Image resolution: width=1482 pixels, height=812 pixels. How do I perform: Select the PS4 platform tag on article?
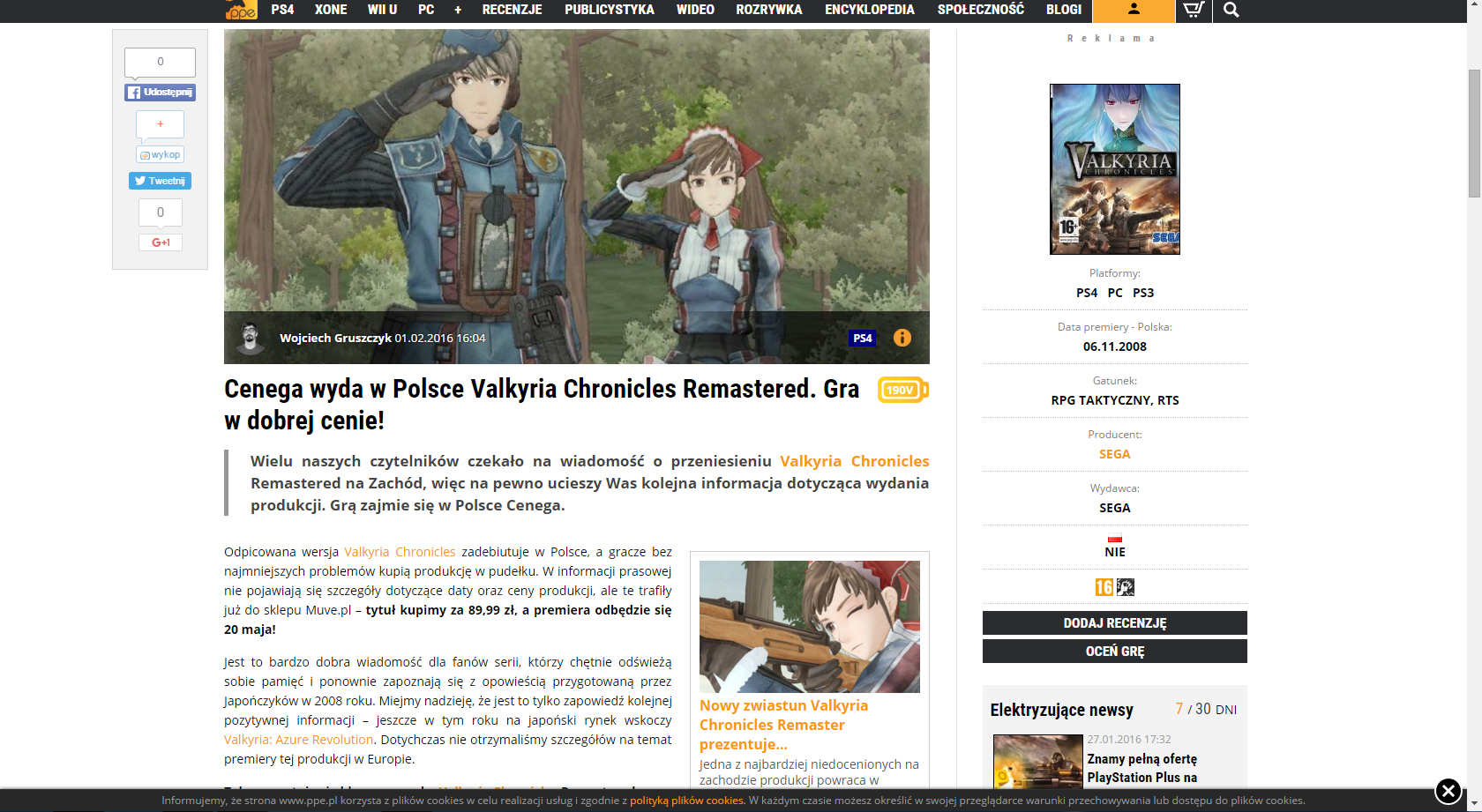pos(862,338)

□ □ □

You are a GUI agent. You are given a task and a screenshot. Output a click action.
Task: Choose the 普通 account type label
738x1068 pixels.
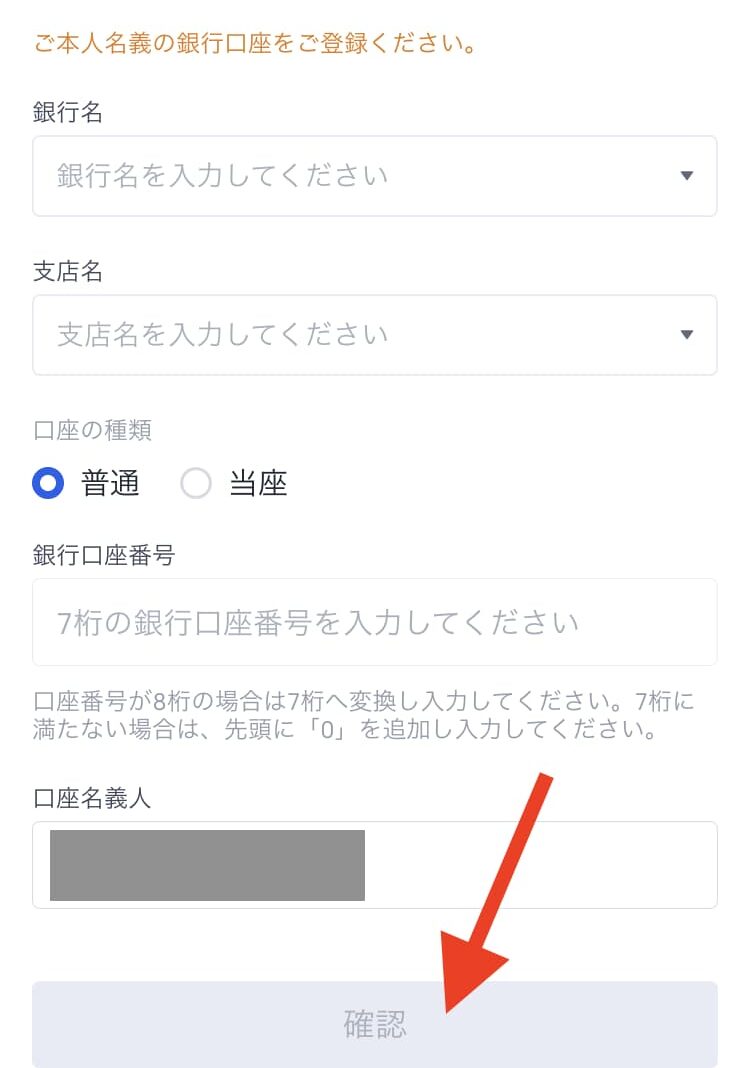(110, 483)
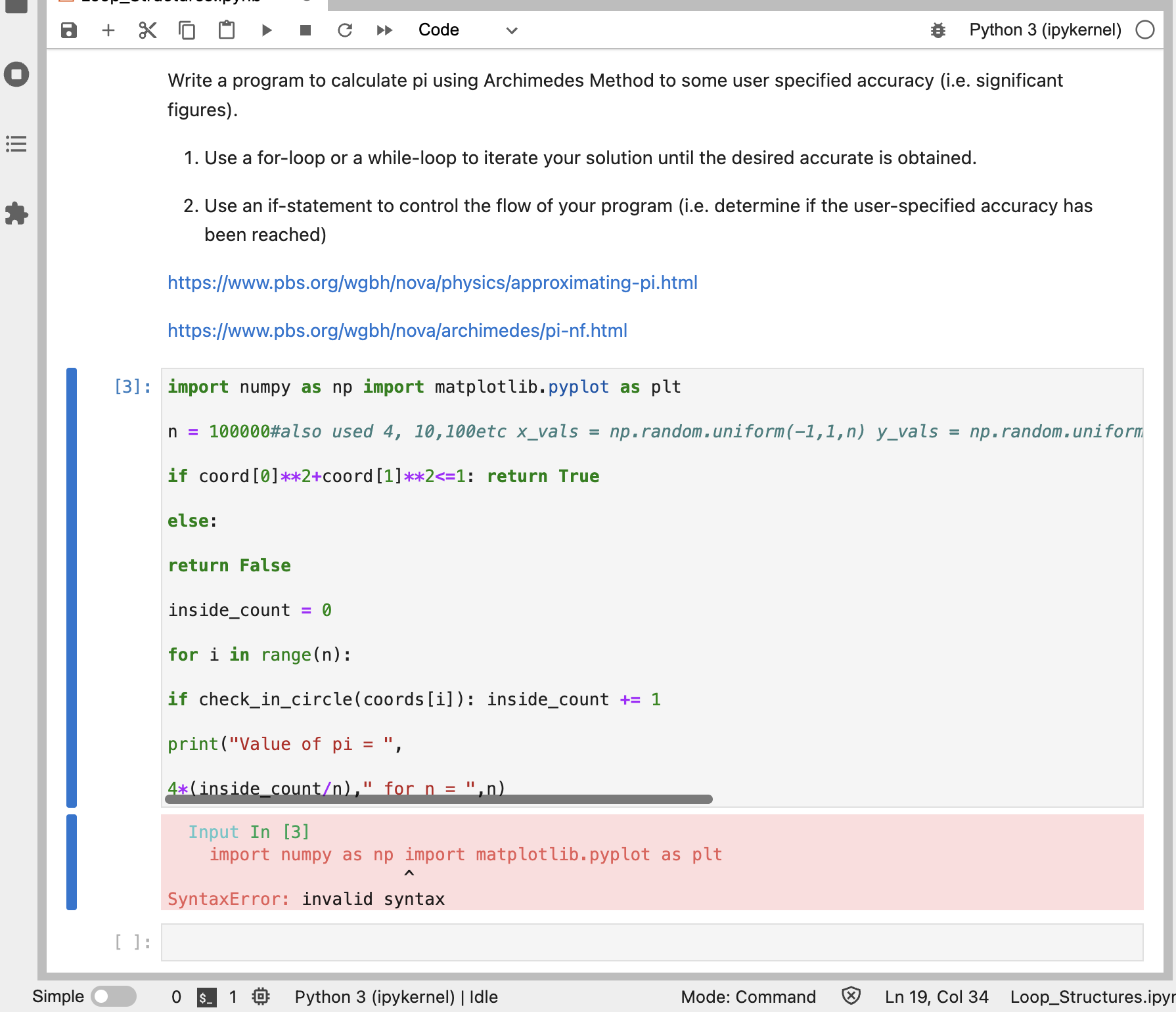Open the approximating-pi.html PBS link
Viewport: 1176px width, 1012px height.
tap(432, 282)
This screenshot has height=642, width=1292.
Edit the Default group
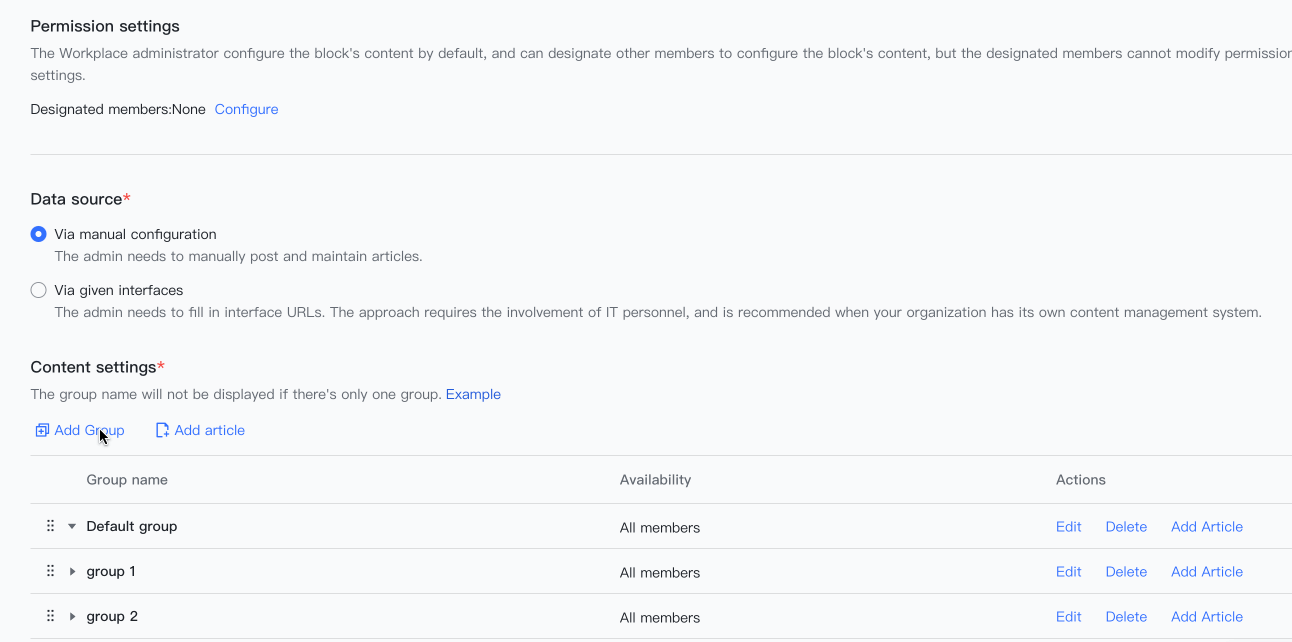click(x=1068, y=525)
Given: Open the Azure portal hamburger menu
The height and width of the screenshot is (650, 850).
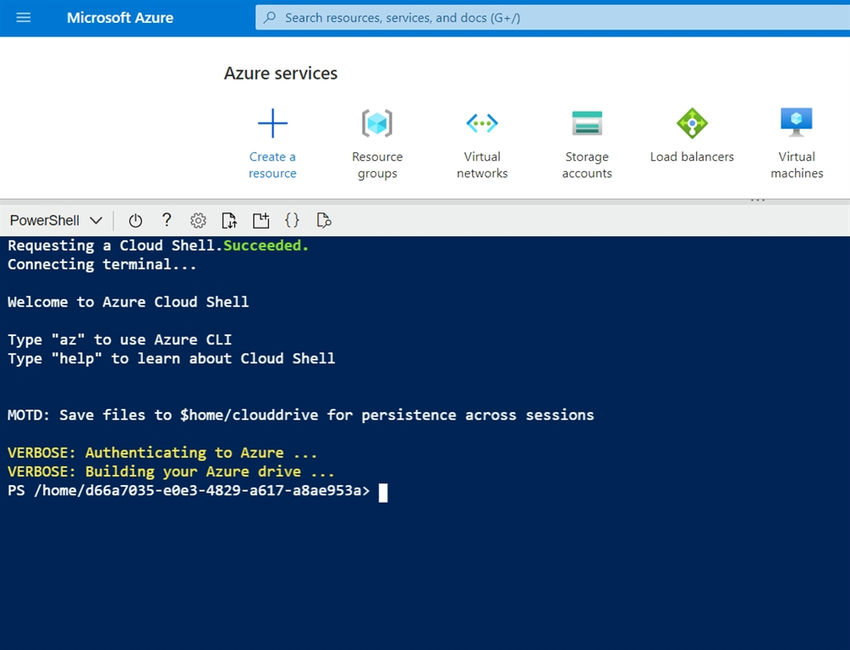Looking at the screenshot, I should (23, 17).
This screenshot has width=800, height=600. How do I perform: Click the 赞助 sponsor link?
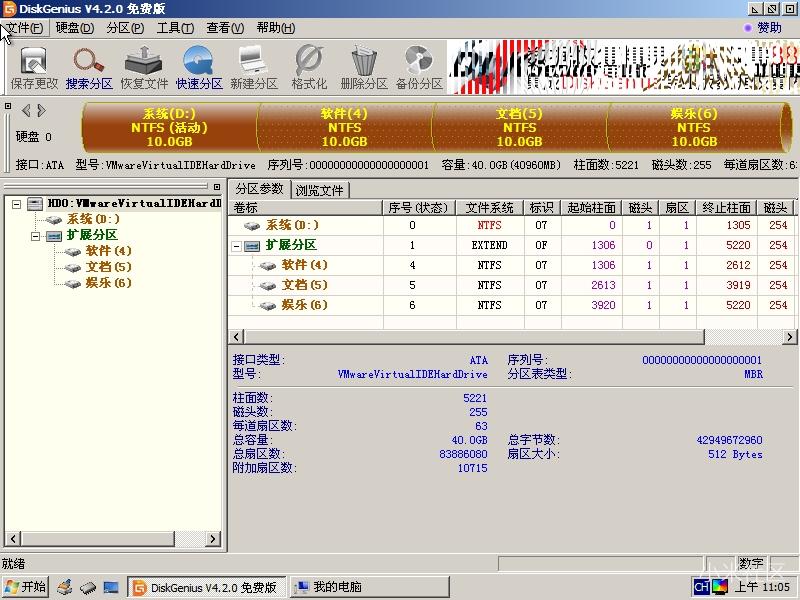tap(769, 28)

□ □ □

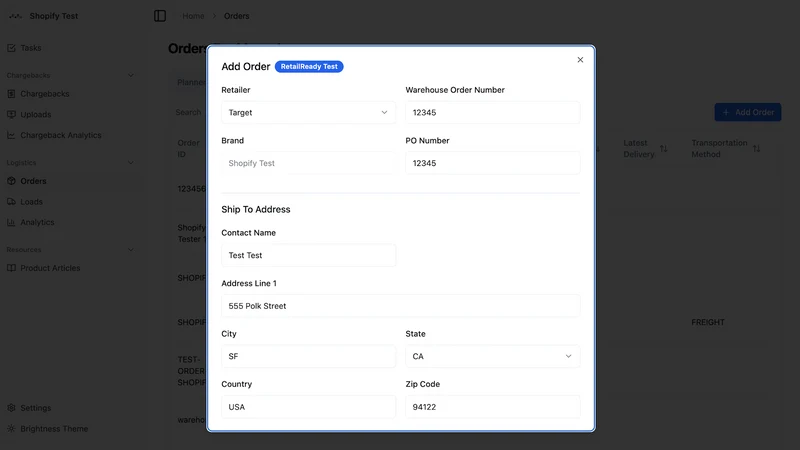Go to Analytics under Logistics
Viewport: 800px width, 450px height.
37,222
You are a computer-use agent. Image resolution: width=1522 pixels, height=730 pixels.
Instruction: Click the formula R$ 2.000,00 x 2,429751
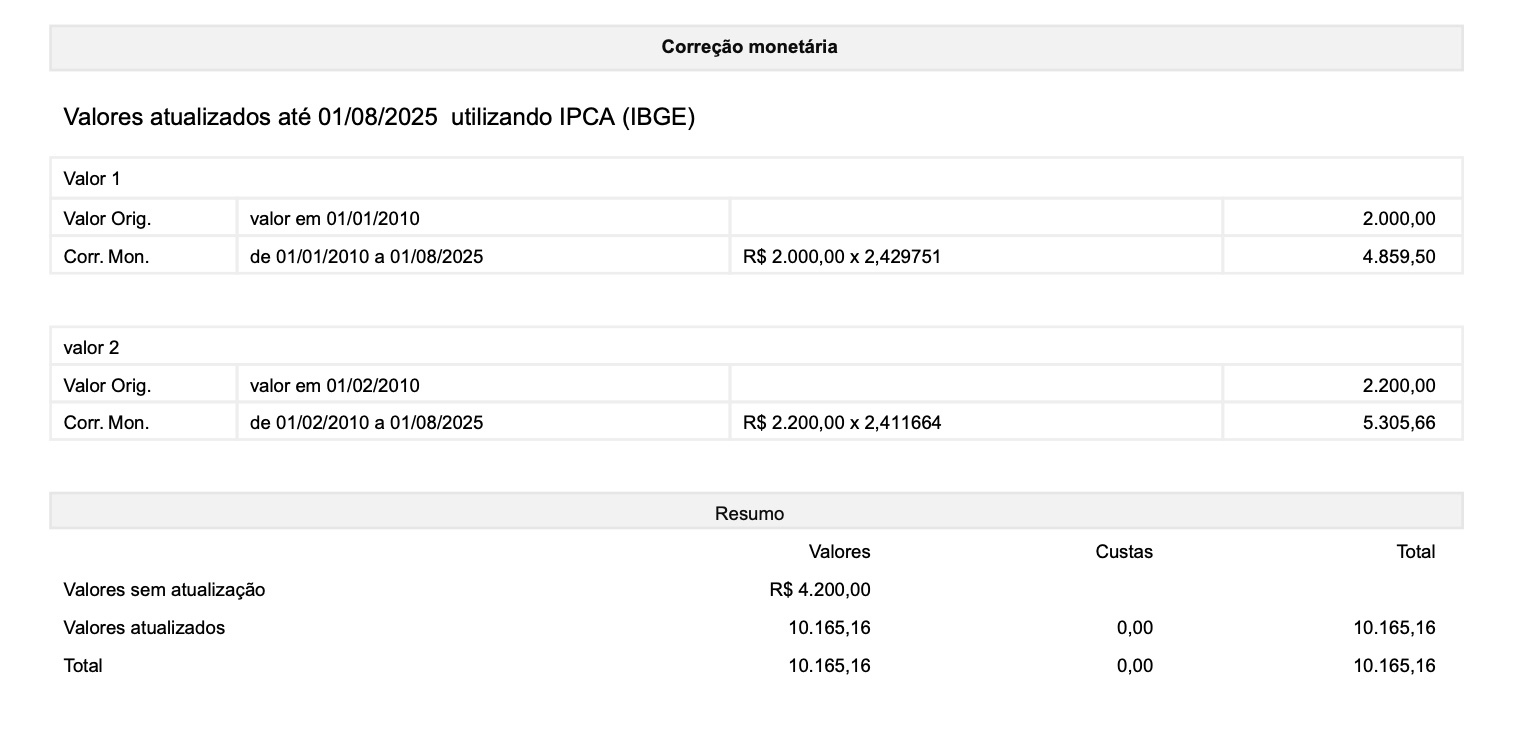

□ □ □

Update the entries from the line with "Given: Open the Azure portal hamburger menu" to the line with "tap(769, 28)" by replacing "hamburger menu" with "navigation menu" and keeping everything else the same. Give only those lines, and leave the pictures out.

__Solution for this exercise__.
Given: Open the Azure portal navigation menu
The height and width of the screenshot is (650, 850).
Looking at the screenshot, I should (23, 17).
This screenshot has width=800, height=600. How do I perform: Click the 赞助 sponsor link?
tap(769, 28)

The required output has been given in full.